How would you continue the forum post below about Blurb's color consistency and process control, picking up after its final sentence?

- [Text for analysis]
::::
This has nothing to do with custom or non custom profiles! ICC profiles define device behavior or they do not. Blurb's not only doesn't, the bigger issue is, their process control sucks!
I don’t know if some here purposely trying not to understand this, or if they are really struggling with it.
I sent the SAME RGB values from 24 patches to Blurb over the course of a year. They are a MILE off in terms of matching. No profile defines both or either I suspect but it doesn't matter. Even the SAME book is a mile off between the cover and the inside yet some here continue to believe the ONE profile Blurb supplies is of any use. It isn't. Nor do they conduct adequate quality control; patches should not be 19dE off from each other, ever!


I've worked in shops that have far more digital processes, spread across the world than Blurb does, and yes, they can be managed such they never produce a single dE error over 5! In EVERY press in operation. People like Rhossydd, Tim and now presumably Blurb have no such experience setting up color management systems with profiles that notify a client within minutes if their press run exceed a set of deltaE metrics. It's called process control. it is time consuming and expensive and hobbyists labs like Blurb, the labs some here use for soft proofing and utterly inconsistent print output use them too. Now you know why I do not, expect for actual colorimetric testing so few here can conduct and a few do not understand.
::::
- [Data under study]
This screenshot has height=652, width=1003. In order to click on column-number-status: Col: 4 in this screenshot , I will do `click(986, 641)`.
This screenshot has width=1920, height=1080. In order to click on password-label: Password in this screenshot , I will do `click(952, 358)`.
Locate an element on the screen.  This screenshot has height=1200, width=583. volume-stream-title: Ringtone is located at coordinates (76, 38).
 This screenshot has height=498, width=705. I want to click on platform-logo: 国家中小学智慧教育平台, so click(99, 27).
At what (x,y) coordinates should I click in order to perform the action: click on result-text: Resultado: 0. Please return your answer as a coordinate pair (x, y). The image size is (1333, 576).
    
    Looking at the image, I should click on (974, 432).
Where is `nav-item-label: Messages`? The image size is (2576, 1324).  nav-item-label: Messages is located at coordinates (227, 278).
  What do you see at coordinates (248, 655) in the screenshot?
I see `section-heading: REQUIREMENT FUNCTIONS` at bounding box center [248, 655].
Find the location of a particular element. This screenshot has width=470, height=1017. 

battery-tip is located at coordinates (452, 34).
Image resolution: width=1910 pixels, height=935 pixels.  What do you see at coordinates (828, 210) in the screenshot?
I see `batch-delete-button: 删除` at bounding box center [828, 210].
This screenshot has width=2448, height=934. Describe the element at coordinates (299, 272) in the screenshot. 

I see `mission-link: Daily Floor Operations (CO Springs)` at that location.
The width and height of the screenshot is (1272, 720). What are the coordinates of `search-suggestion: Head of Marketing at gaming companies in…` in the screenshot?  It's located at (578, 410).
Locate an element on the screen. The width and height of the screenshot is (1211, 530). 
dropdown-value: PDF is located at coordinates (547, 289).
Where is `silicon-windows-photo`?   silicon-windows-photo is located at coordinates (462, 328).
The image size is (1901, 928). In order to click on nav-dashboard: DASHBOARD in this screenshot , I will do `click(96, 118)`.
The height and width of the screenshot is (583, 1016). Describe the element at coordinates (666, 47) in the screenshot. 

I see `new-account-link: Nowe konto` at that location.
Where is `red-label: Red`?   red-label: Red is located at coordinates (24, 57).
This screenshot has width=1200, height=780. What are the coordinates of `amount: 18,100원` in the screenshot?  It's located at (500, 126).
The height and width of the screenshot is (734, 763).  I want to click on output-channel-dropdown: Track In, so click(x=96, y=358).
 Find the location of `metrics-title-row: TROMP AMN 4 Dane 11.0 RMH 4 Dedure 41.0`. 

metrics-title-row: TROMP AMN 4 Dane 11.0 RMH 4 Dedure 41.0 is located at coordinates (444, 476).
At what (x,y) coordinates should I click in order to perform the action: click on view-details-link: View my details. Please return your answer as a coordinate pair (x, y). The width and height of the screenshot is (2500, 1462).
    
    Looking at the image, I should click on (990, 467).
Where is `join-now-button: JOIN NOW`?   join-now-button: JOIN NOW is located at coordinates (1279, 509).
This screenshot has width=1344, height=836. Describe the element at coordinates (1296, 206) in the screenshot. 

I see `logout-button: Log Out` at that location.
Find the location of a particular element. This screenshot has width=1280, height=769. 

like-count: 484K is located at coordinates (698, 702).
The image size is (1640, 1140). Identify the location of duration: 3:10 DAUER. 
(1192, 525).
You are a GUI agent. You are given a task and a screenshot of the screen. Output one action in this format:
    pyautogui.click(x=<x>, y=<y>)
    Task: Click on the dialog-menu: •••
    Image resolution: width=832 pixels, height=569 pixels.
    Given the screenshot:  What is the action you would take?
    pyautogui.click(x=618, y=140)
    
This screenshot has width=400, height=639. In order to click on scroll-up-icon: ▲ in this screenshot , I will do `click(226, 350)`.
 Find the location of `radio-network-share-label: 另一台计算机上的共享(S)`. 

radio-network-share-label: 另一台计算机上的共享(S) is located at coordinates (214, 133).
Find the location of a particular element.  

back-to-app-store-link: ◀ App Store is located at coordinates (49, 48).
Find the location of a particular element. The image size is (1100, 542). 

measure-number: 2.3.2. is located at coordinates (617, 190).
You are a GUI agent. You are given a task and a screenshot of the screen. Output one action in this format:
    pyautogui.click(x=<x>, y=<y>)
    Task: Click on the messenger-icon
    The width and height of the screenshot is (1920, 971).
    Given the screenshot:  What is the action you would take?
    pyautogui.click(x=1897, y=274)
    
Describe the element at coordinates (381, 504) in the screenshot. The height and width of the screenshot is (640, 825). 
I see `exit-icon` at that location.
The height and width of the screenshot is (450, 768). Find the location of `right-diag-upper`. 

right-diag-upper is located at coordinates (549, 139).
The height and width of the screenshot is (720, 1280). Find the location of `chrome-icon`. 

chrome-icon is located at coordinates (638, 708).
::::
- [Task response]
NO! Their one profile is not a general idea of what you 'may' get, and if you understood the ramifications of a dE 19 (or even dE9) means, you'd retract that non colorimetric comment really quickly.

Blurb can't maintain process control. Blurb's profile is not based on their output unless and perhaps you're lucky enough to print on a day when the moon and star's align perhaps. The next day, the next month, all bets are off. They were off 19dE in one example; that's horrible. Again, without data, you're just a person with an opinion. My data suggests it is based on misunderstanding of maintaining the ideal behavior of ICC profiles for large numbers of digital presses. I'm sorry again if actual data has ruined your day.
« Last Edit: January 30, 2018, 10:56:53 AM by digitaldog »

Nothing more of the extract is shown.